Would that it were that simple.
An hour later, I still can't get into OWA (well, I can get in, but it's yelling at me that I'm over quota and won't do anything until I fix it - if you haven't seen the OWA UI for being over quota, try it - there's nothing subtle about it). I quit and restart Outlook, it fires off the Mailbox Cleanup wizard (again, yes, I should do a cleanup, but that's not the issue). I look at the my user object in the SBS Console, no quota. I look at the message store in the Exchange console, no quota. I ping David Shackelford and he has me run a couple of PS cmdlets, all show the quota is disabled. Dave suggests I restart the Transport service. No love.
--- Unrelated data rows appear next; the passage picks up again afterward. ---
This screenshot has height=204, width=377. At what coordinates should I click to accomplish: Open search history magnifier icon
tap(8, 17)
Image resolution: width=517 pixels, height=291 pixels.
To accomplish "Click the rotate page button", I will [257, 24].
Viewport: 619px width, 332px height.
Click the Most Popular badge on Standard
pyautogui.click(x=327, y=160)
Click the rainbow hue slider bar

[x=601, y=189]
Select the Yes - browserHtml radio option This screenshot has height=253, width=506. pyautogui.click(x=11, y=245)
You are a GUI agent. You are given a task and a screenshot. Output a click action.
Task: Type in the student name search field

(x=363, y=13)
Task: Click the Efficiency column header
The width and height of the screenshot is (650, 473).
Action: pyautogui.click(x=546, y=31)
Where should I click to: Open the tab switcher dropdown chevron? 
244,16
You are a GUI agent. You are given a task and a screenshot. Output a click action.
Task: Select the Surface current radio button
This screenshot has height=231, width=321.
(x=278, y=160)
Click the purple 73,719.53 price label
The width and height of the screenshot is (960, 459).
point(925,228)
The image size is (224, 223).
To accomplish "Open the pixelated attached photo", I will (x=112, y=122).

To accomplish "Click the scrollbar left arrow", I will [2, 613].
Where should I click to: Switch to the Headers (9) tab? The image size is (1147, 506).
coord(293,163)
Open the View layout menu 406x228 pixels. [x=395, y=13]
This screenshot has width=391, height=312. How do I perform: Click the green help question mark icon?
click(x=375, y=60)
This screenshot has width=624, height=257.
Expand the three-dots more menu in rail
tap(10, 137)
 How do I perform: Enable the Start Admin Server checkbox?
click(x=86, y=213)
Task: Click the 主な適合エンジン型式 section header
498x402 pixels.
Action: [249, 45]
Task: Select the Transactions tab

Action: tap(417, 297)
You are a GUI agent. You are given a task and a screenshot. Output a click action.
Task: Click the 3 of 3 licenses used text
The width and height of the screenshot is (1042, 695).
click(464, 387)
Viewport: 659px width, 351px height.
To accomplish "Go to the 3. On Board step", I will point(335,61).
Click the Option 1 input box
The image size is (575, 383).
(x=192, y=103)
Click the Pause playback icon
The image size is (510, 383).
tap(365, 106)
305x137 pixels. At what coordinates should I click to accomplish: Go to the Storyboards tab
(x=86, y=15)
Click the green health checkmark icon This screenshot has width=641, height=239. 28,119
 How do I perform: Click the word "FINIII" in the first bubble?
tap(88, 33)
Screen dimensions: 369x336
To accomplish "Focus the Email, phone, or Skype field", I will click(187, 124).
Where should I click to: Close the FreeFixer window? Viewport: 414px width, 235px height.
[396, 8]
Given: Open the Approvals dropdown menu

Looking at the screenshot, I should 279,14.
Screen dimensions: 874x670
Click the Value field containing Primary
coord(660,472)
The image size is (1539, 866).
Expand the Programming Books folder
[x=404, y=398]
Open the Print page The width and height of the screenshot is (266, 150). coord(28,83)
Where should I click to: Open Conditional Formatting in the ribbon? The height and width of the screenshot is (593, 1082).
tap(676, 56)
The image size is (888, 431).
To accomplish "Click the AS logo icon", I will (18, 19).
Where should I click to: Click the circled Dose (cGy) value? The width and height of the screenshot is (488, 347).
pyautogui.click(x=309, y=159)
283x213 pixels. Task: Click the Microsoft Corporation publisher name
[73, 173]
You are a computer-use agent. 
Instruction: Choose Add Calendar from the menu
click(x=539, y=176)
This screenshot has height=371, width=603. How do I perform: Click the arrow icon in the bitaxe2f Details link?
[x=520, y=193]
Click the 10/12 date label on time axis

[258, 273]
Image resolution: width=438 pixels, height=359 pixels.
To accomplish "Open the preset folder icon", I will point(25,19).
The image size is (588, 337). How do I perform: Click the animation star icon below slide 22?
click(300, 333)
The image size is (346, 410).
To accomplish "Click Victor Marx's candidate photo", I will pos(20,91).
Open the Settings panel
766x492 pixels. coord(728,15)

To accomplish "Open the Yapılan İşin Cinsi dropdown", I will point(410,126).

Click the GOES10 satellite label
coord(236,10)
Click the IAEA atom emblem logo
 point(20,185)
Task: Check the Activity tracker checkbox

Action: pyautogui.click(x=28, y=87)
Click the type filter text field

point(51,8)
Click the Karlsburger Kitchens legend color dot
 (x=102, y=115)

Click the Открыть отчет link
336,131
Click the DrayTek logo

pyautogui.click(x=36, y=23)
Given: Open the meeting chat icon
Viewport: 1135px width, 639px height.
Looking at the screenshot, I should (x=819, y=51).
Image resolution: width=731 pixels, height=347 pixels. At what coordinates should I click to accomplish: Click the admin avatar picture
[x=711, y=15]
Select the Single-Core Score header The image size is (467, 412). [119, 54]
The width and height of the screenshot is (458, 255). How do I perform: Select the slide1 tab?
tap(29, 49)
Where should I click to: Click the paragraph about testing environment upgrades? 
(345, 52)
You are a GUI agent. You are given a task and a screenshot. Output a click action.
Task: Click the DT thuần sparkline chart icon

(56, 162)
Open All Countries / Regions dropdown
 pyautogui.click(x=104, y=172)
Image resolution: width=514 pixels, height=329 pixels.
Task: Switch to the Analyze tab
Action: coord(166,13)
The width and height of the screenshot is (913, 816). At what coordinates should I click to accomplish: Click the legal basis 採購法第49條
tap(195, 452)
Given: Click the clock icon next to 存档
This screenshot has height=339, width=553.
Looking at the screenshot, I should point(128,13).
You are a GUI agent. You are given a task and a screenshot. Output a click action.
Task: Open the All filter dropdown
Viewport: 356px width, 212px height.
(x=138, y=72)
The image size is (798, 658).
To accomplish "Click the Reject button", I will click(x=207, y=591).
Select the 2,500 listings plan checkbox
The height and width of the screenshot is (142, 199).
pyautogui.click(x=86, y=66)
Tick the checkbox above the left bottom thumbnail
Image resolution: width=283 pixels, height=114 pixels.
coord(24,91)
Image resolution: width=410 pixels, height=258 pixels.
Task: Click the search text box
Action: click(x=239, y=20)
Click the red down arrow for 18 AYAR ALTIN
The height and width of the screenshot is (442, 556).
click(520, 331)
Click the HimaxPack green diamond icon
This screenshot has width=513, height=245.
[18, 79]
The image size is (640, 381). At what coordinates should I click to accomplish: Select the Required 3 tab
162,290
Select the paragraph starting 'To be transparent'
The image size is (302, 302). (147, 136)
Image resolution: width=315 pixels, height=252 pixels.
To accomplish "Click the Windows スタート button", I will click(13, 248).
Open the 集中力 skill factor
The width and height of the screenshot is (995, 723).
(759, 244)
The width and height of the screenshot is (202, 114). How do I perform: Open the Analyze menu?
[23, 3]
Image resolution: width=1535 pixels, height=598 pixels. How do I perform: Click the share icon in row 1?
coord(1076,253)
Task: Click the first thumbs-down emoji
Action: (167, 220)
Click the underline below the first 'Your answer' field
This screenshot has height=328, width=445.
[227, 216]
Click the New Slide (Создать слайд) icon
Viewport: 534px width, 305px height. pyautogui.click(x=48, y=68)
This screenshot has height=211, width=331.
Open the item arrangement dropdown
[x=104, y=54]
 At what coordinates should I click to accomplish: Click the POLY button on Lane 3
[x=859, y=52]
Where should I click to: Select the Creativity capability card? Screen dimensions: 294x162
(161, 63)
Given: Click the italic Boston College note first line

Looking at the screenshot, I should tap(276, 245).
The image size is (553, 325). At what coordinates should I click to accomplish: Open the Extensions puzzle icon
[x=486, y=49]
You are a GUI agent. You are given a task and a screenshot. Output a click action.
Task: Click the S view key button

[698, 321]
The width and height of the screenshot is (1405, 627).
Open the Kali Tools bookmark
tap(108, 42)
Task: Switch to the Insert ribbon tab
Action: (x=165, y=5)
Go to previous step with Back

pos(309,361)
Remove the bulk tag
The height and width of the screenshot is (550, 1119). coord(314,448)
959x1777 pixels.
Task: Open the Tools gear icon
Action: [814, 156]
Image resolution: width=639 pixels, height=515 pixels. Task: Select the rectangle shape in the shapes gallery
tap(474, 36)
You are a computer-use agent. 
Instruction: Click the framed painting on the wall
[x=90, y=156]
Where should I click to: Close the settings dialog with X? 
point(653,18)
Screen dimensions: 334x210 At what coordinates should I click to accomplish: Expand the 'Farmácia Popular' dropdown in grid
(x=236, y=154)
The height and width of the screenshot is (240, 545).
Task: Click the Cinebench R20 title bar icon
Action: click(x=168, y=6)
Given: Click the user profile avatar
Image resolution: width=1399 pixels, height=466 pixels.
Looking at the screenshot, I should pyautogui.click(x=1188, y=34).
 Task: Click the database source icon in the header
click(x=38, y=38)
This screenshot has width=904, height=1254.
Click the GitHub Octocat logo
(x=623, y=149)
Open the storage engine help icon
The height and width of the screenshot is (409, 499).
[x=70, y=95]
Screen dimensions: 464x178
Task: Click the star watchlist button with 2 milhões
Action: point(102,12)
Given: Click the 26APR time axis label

Finally, Dave sends me to http://technet.microsoft.com/en-us/library/bb684892.aspx and suggests I restart the Information Store service. Bingo, OWA and Outlook stop yelling at me, and mail starts flowing again.
I don't know why Exchange couldn't figure out in a two-hour window that I had adjusted the quota settings, but it didn't. I had to forcibly restart the information store before it woudl check the quota again and allow me to get back to my precious e-mail.
So, lessons learned for today:
- Modify the quota settings on the mail store before migrating any user mailboxes over if you have users with mailboxes over 2GB.
- Modify the Standard User Role before you touch any user objects during your migration and remove the Exchange quota if you have users who are above the limit.
- If you should get a user who goes above the quota and you need to restore their access quickly, adjust the quota settings, then restart the Information Store service. No, you shouldn't have to do that, but it fixes the issue.